Mais s’il y a beaucoup à voir, il y a aussi à Malte beaucoup à manger. En bonnes représentantes de la culture méditerranéenne, les cuisines de l’archipel recèlent une variété de poissons à déguster grillés, ainsi qu’une multitude de plats aux câpres et aux olives. Quant au lapin, il est l’un des plats nationaux et se cuisine à toutes les sauces. Mention spéciale au restaurant Diar il-Bniet, à Dingli : son épicerie fine, ses plats traditionnels copieux, la cuisson lente de ses viandes (comptez au moins trente minutes), et sa « torta tal-qargha hamra » – une tourte à la courge farcie de riz, thon, câpres et olives –, sont un régal. Les plus gros appétits, quant à eux, sauront savourer les pastizzis, ces chaussons de pâte feuilletée fourrés à la ricotta, aux petits pois, aux épinards ou au poulet. En vente dans des « pastizzerias », des boulangeries, ou même dans des cafés pour une poignée de centimes, ils se mangent chauds et constituent un excellent en-cas entre deux repas, aussi bien le matin que l’après-midi.
Une excellente excuse pour prendre son temps, se reposer et digérer ces milliers d’années de patrimoine à portée de main… qui patienteront bien quelques minutes encore que l’on reprenne notre route.


Fiche pratique

Y aller

Vols quotidiens toute l’année depuis Zurich, et à partir de mars depuis Genève, avec AirMalta ou easyJet jusqu’en octobre.

Quand y aller

Privilégier le printemps : les paysages sont encore verts et le temps chaud. Plus aride de juin à septembre.

À voir

La Valette vaut le détour, pour ses petites rues et sa densité.
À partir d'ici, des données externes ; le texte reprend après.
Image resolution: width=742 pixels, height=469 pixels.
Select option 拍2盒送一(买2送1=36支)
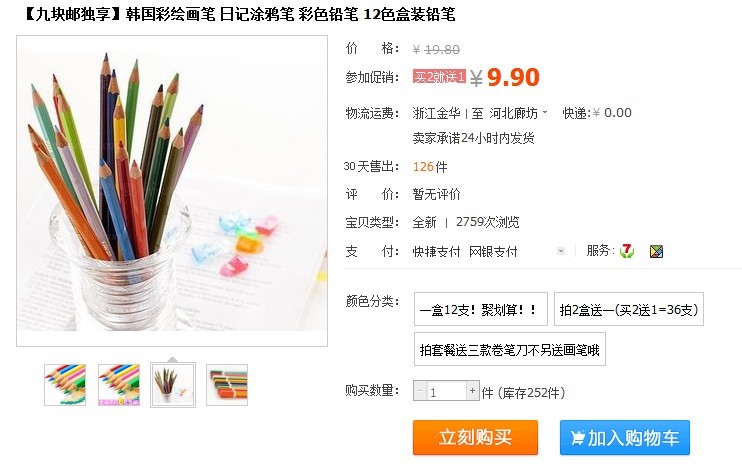[629, 309]
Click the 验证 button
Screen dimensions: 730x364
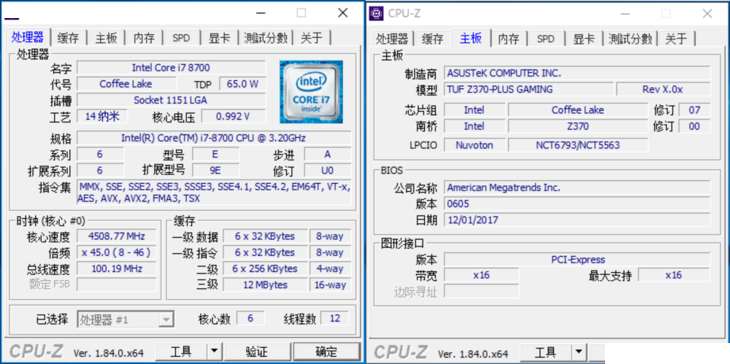point(257,351)
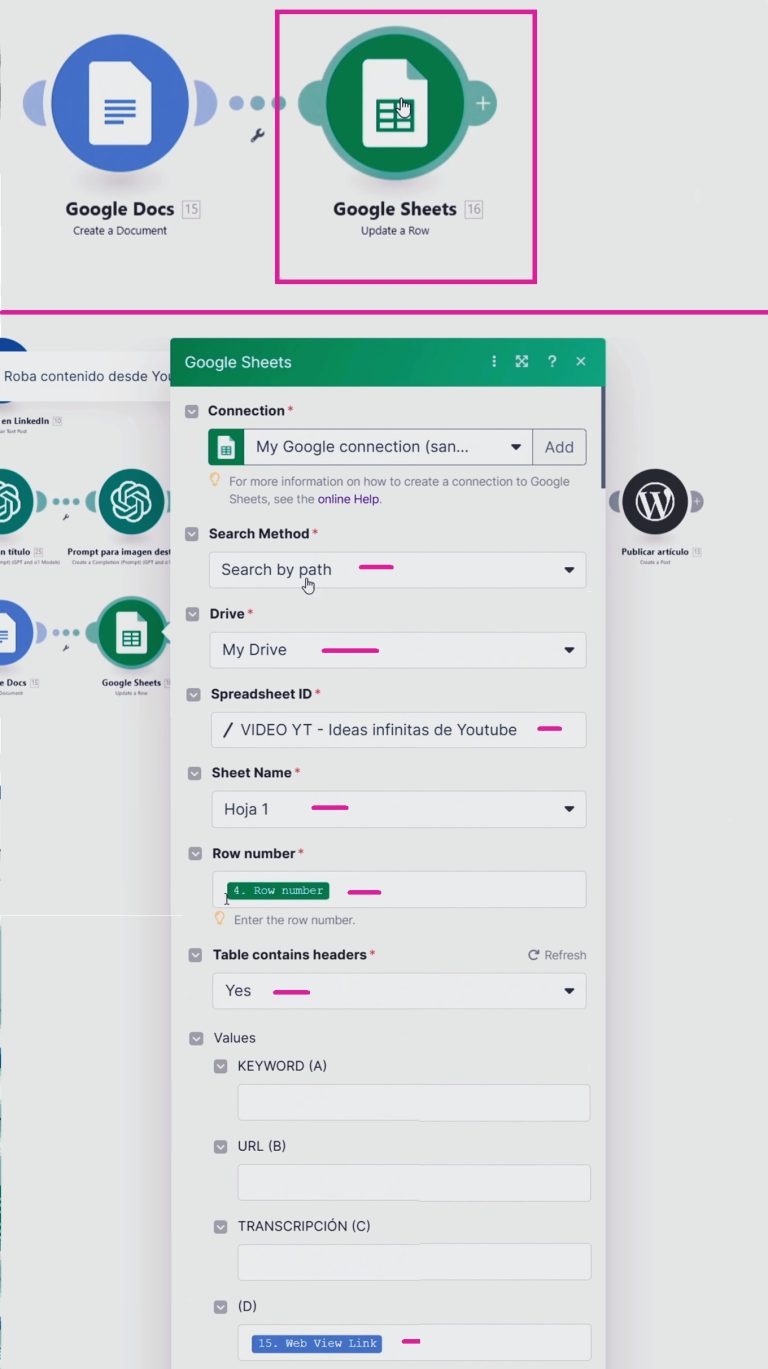The width and height of the screenshot is (768, 1369).
Task: Click the large Google Docs module icon
Action: 120,103
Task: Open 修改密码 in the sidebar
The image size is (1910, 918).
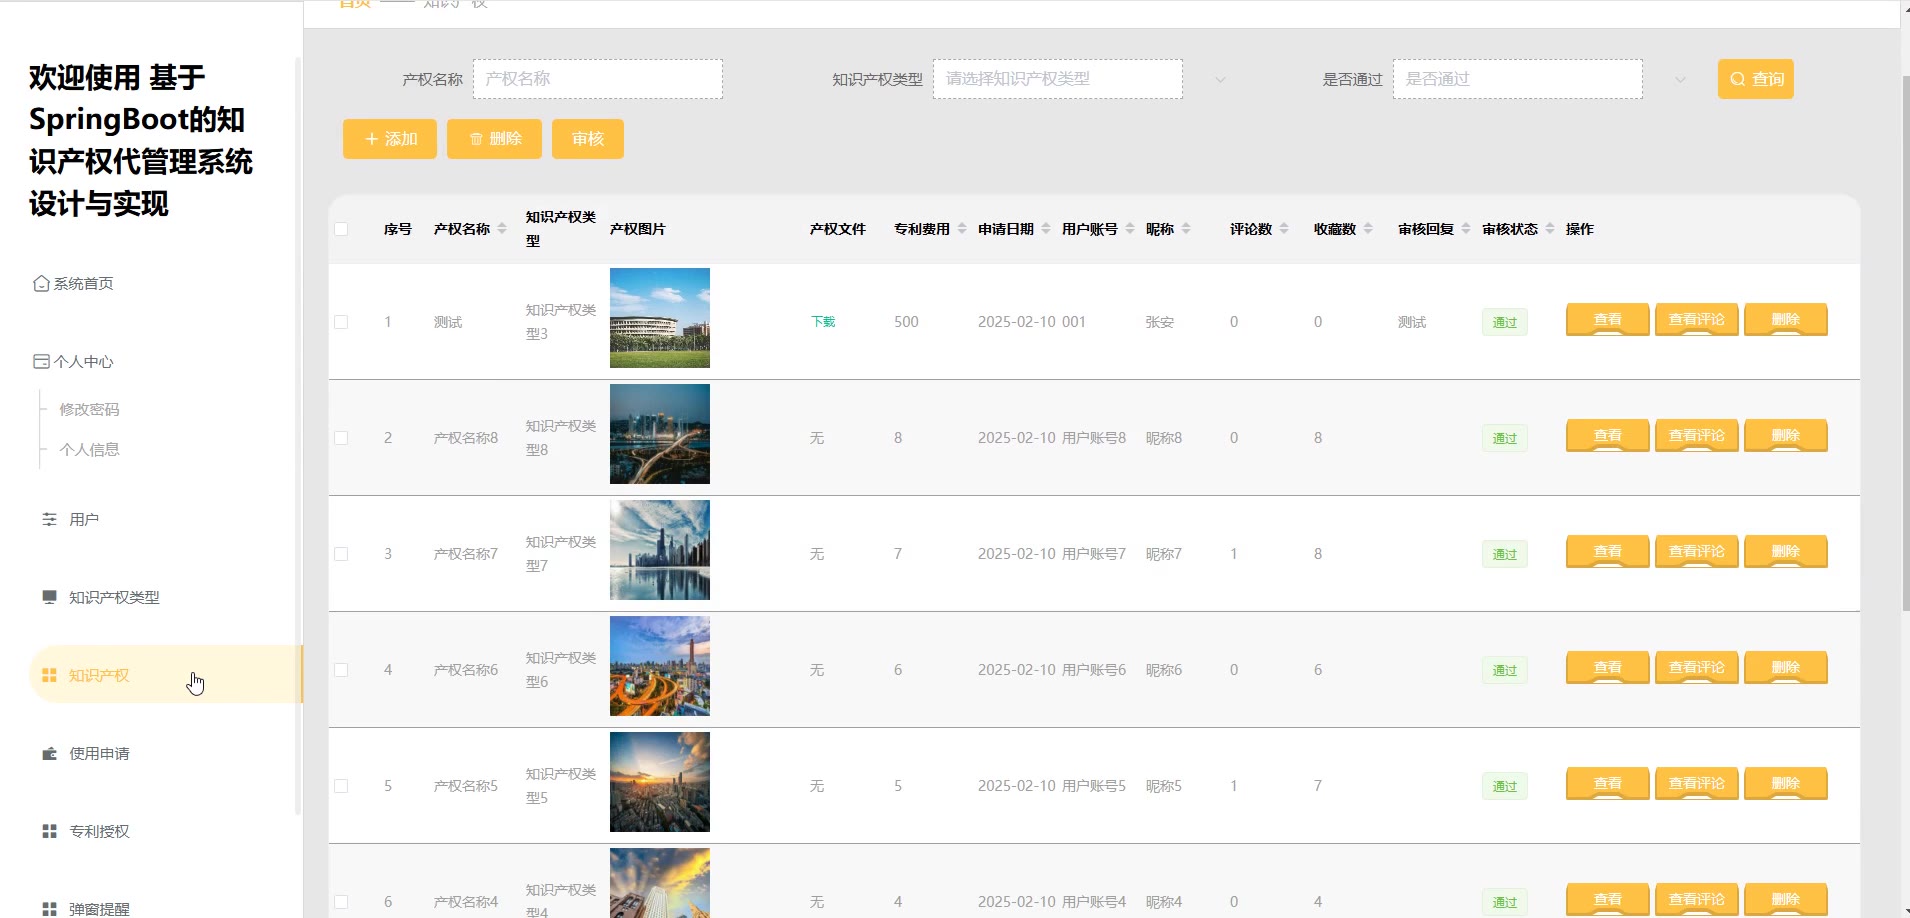Action: click(x=89, y=410)
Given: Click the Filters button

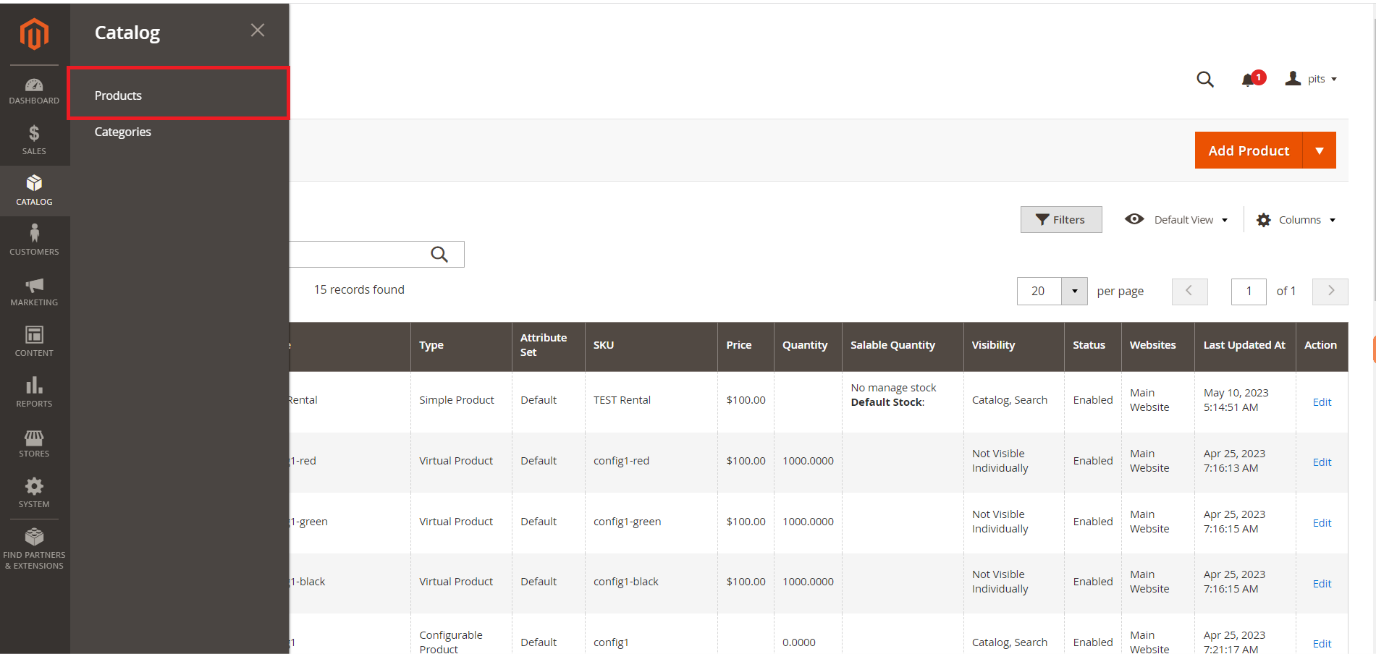Looking at the screenshot, I should click(x=1061, y=220).
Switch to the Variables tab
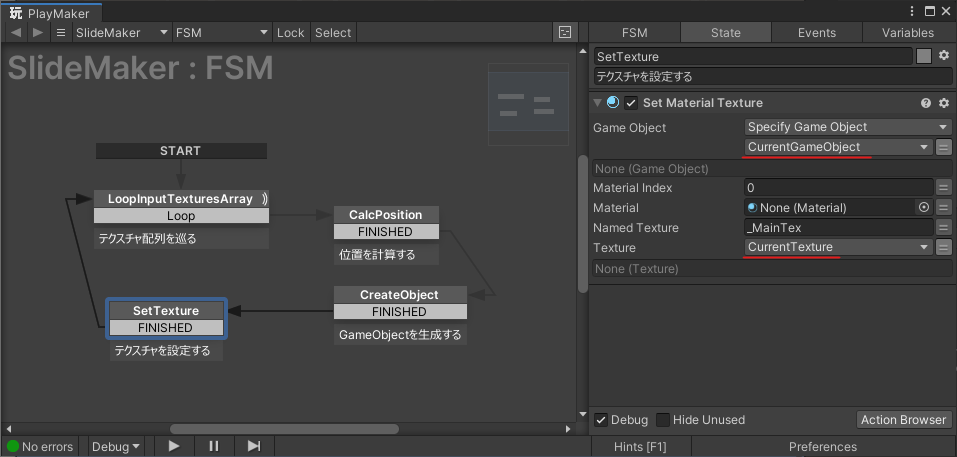 coord(907,33)
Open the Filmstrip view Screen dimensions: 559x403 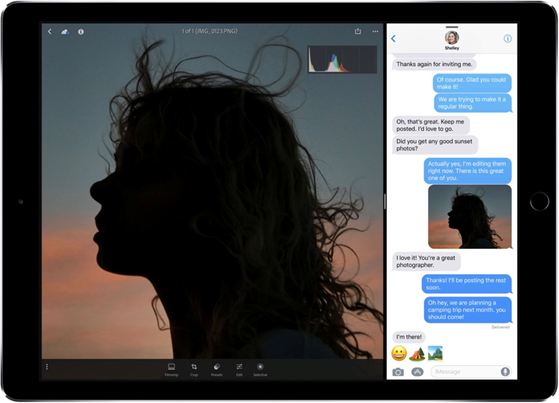pyautogui.click(x=171, y=369)
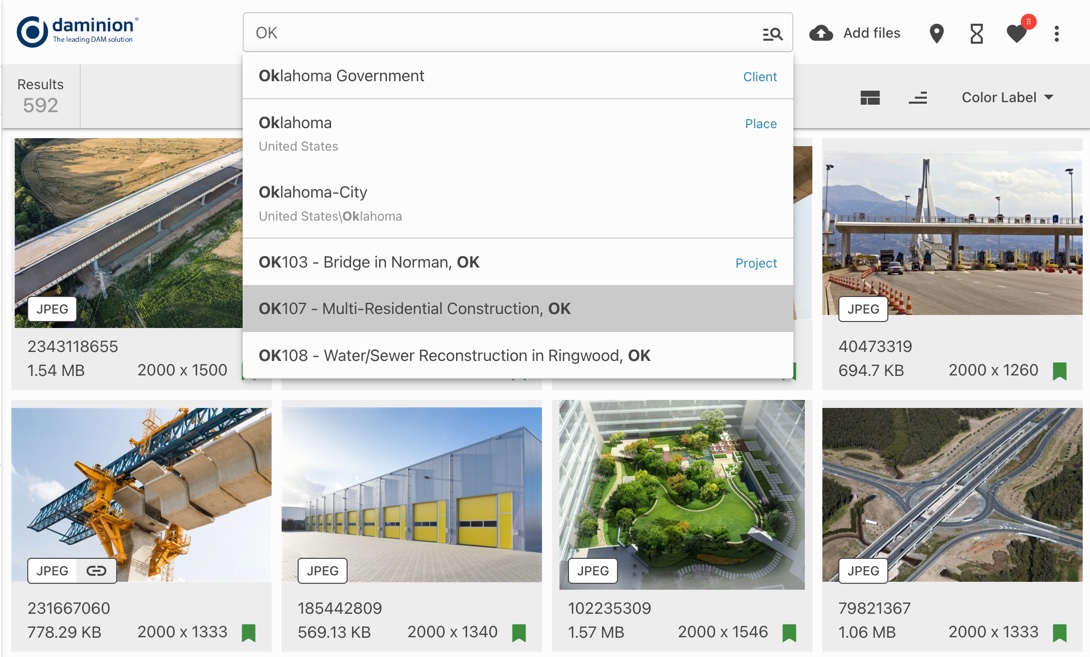
Task: Click the sort order icon
Action: [x=917, y=98]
La cathédrale est impressionnante, et le parc Upper Barrakka offre un beau point de vue sur le port. Mdina, l’ancienne capitale, tout en pierres blanches, semble être telle qu’elle était il y a 600 ans. Les falaises de Dingli, l’ancienne fenêtre bleue de Gozo, et la basilique Ta’Pinu de Gozo sont à voir.

À déguster

Les poissons grillés frais du jour ; les « tortas », des tourtes aux légumes farcies de poisson et de riz ; le Fenek (lapin), souvent cuisiné en sauce ; les pastizzis, chaussons de pâtes feuilletée farcis de ricotta, petits pois ou épinards. Les vins – blanc ou rouge, plusieurs cépages, de la Syrah au Chardonnay – viennent principalement de Gozo. La bière nationale est la Cisk. À tester aussi : les liqueurs de figue de barbarie (bajtra) et de caroube (harruba).

Loisirs

Les chemins et les parcours de randonnée sont nombreux et s’improvisent facilement, tant les paysages sont magnifiques. Pour parcourir l’île, les bus Hop-On/Hop-off proposent trois parcours sur lesquels les voyageurs peuvent descendre à tout moment. Un bon moyen de visiter l’île et de découvrir plus en détail un site s’il semble en valoir la peine. citysightseeing.com. La grotte bleue, au sud-ouest de Malte, se découvre en bateau, pour 8 euros. À Gozo, la ferme Ta’Mena produit et vend toutes sortes de produits du terroir, du vin à l’huile d’olive en passant par le fromage, le saucisson et une délicieuse pâte de tomates. Des dégustations de vin sont organisées au domaine. Infos sur tamena-gozo.com.

Pratique

430 000 à Malte, 30 000 à Gozo et 3 à Comino. La monnaie est l’euro. Héritage anglais : on roule à gauche. Influence méditerranéenne : on roule un peu n’importe comment. Le maltais et l’anglais sont les deux langues nationales. La traversée en ferry de Malte à Gozo dure environ 25 minutes. Fuseau horaire : Europe Centrale Indépendant depuis 1964. Membre de l’UE depuis 2004.